House To Vote On MORE Act In December
In December the US House of Representatives will vote on the MORE law, which could decriminalize cannabis and change its status as a controlled substance. The vote was originally postponed after it was scheduled for September, but a letter released by House Majority Leader Steny Hoyer on November 9 said the bill would be debated in December during the lame-duck session.
The letter said: "The House will vote on the MORE bill that decriminalizes cannabis and eliminates nonviolent cannabis offenses that prevent many Americans from finding work, applying for loans, and accessing opportunities that help the economy move forward. The bill passed the House Judiciary Committee last November, but the Senate Finance Committee has yet to vote.
The MORE bill passed by the US House of Representatives would be an important milestone for advocates of cannabis legalization. If the vote is indeed adopted, it would be the first important step towards legalization. As we and our industry partners work to get this legalization bill through Congress and eventually make it law, this work continues.
The main reason the MORE law is such a big deal is that it would effectively decriminalize cannabis at the federal level. Category I for cannabis and decriminalization of possession of up to one ounce of cannabis for personal use.

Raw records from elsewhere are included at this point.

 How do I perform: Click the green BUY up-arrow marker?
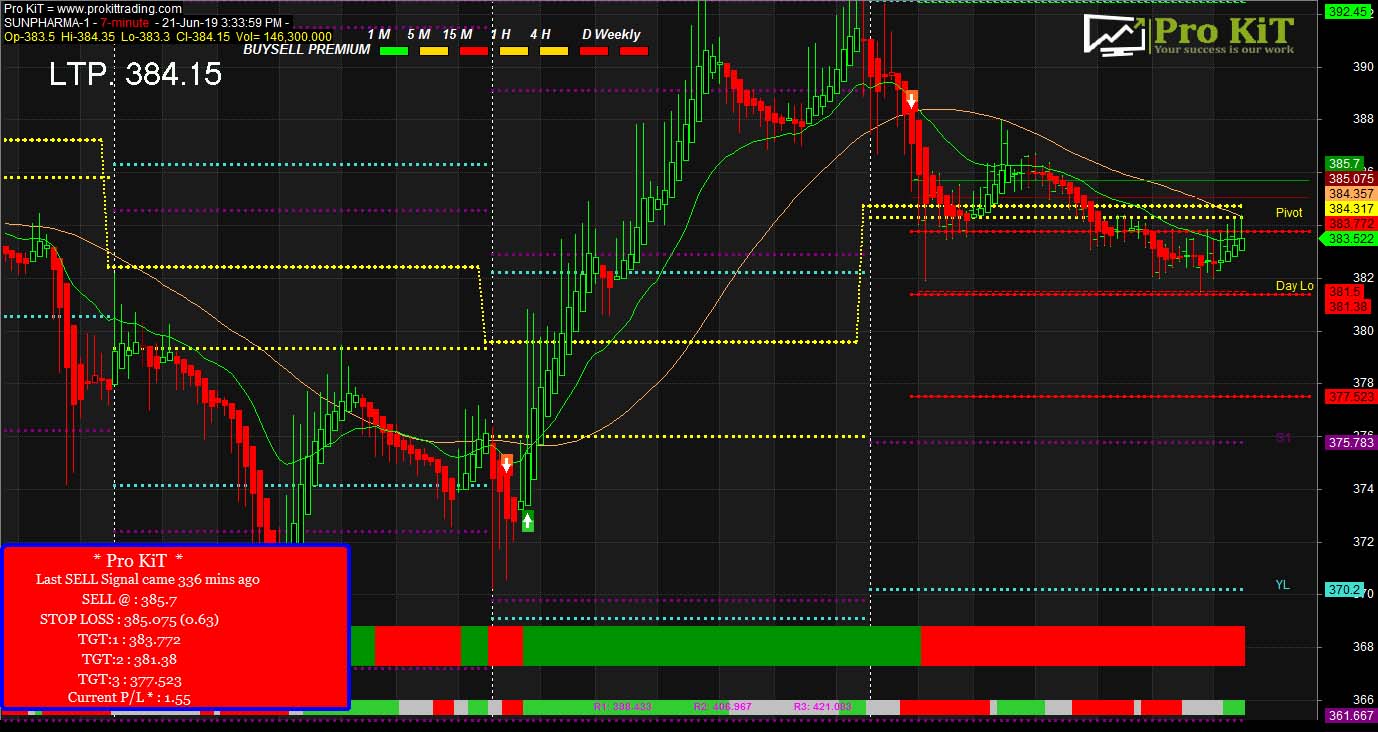click(526, 519)
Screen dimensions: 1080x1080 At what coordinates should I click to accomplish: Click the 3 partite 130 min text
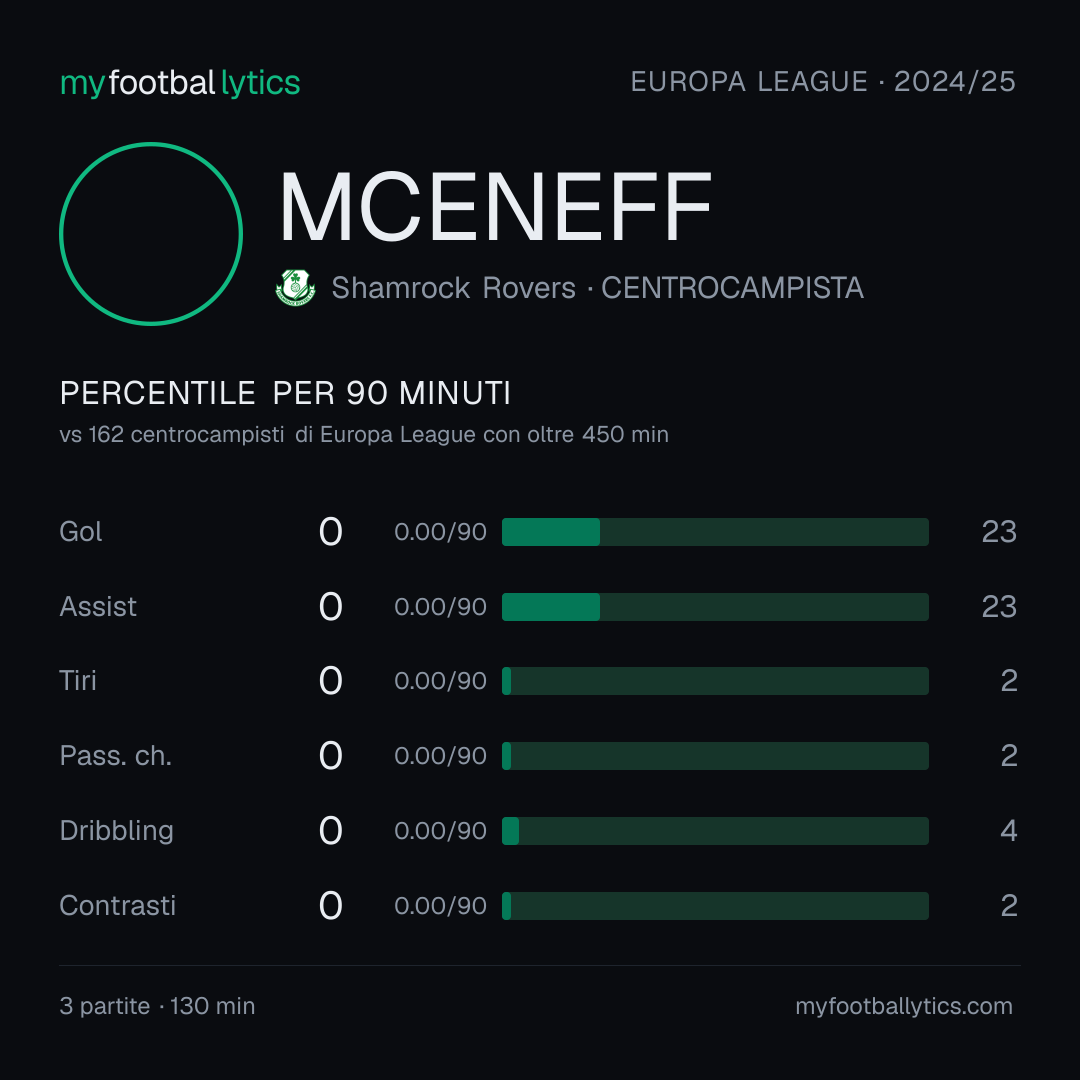pyautogui.click(x=157, y=1006)
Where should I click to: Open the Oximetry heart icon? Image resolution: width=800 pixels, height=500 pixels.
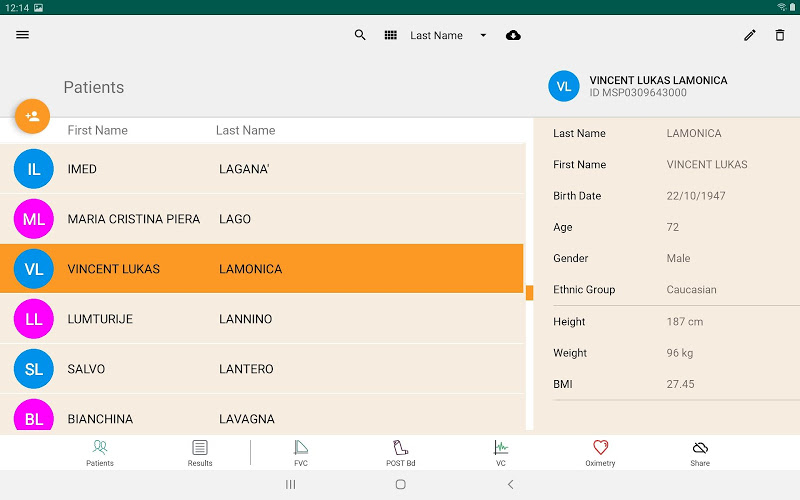tap(600, 453)
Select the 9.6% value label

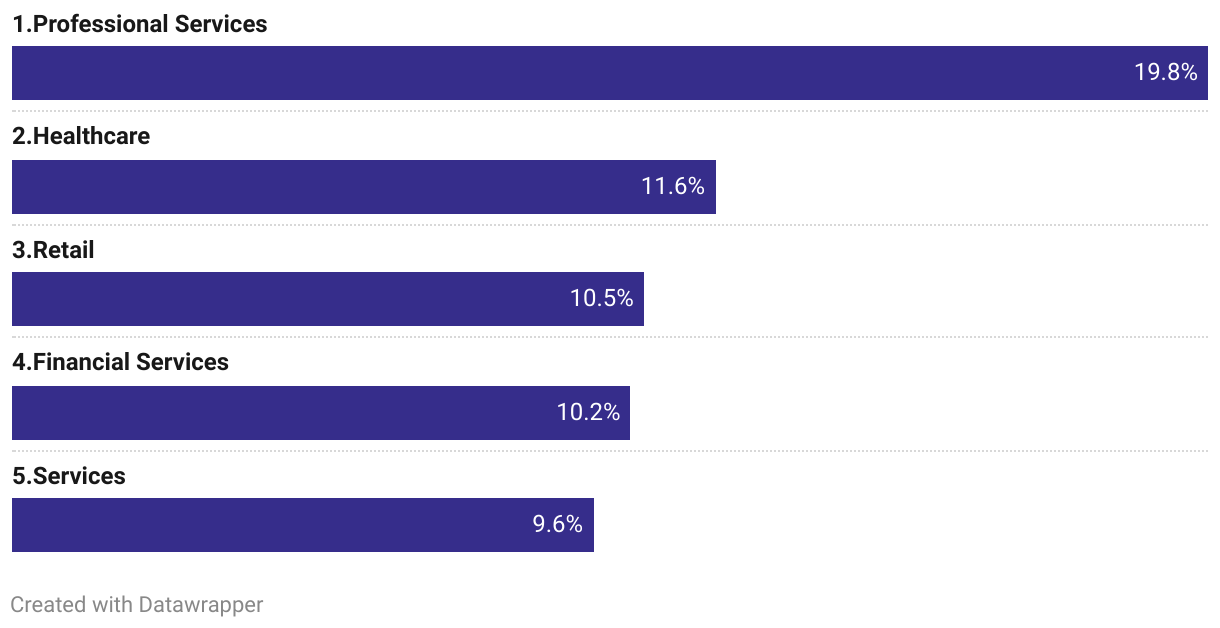[x=558, y=524]
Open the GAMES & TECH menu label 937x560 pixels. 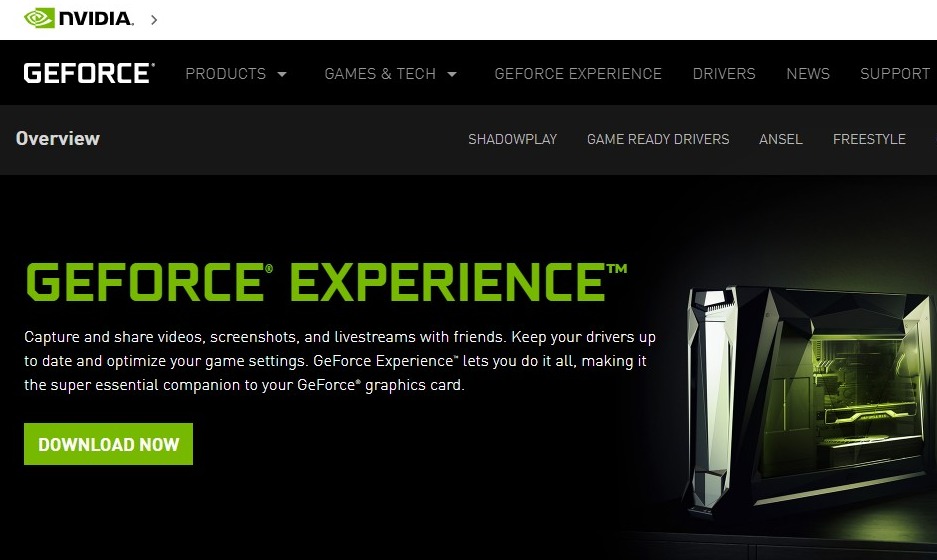tap(380, 74)
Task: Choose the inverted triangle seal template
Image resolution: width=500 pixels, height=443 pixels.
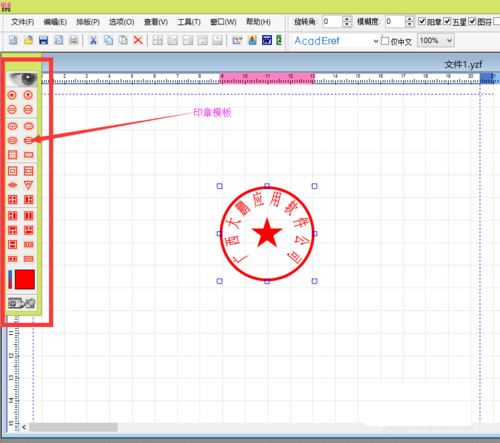Action: click(x=28, y=185)
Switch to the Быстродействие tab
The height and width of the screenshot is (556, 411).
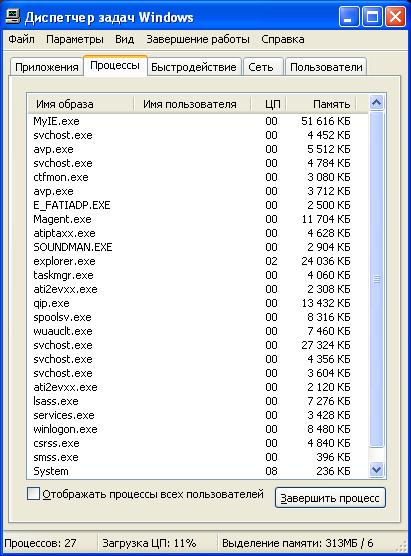click(x=194, y=67)
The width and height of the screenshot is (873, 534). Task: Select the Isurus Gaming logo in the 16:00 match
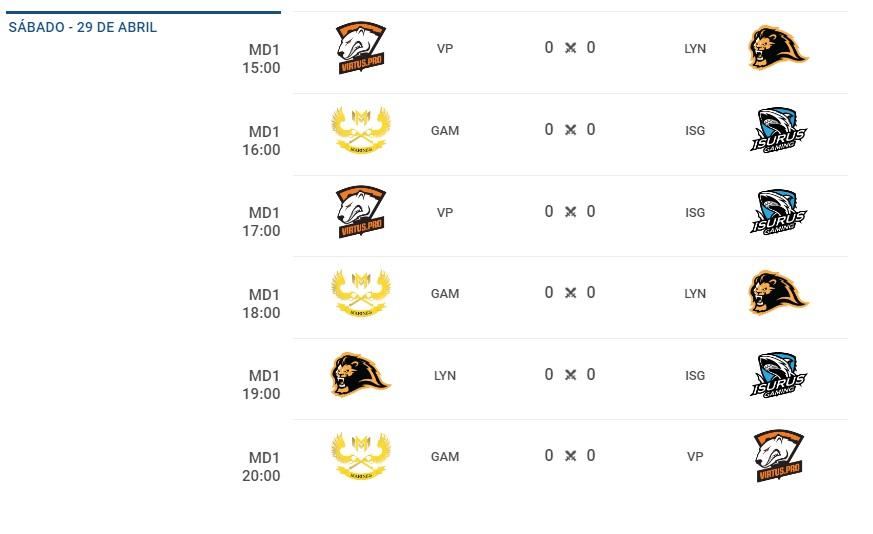(x=778, y=130)
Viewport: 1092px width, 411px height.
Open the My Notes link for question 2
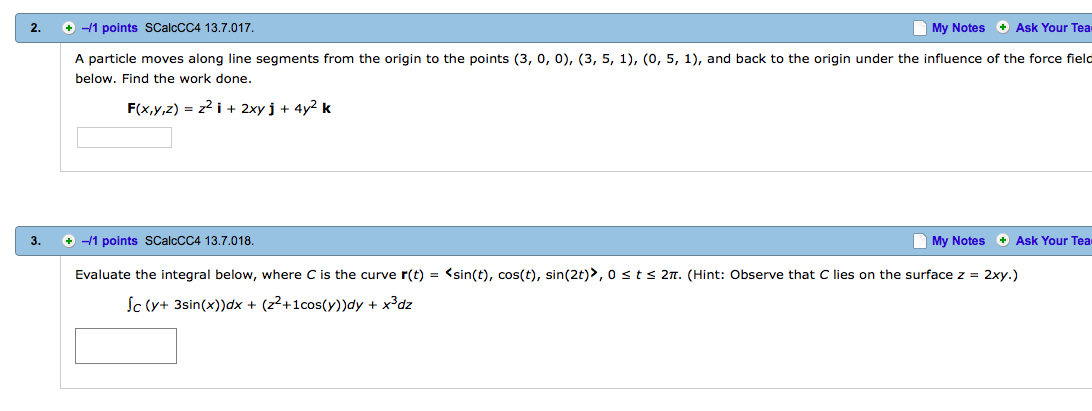(958, 29)
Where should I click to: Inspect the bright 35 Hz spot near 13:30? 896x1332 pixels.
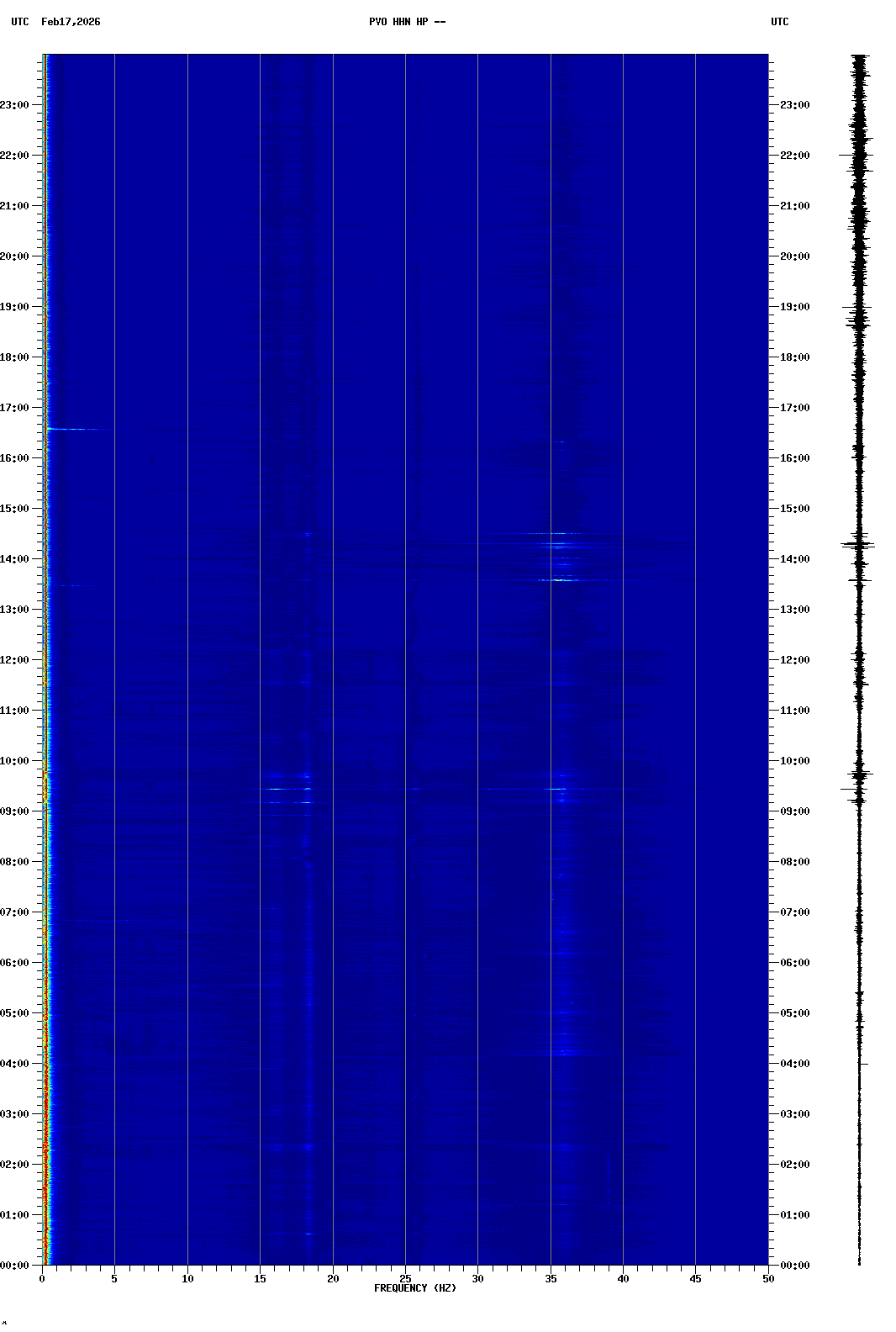[560, 579]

This means that cannabis would not be a criminal offense at the national level and more cannabis tests could be legally carried out. The law would also require that all convictions for cannabis must be overturned and a 5 percent excise tax must be added to the legal industry to fund eradication. It would be safe for the Bureau of Labor Statistics to collect data on the demographic evolution of industries to ensure that these are industries that are particularly affected by the war on drugs, such as medical cannabis and medical marijuana, as well as recreational drugs. The bill would also provide for a Small Business Administration that would benefit service providers and industrial companies.
The Community Reinvestment Grant Program would help those most affected by the war on drugs, including by providing training and legal assistance to those seeking help. It would also fund a number of different support programs and provide information on treatment options for these substances and access to mental health services.
It would also support the Cannabis Opportunity Grant Program, which provides a grant of up to $500,000 to businesses belonging to a socially and economically disadvantaged member of the community. Finally, an equal licensing program would help to remove barriers to entry for those who have been treated unfairly by the war on drugs. MORE cannot and should not become law, but it is exciting to finally have this conversation at the federal level.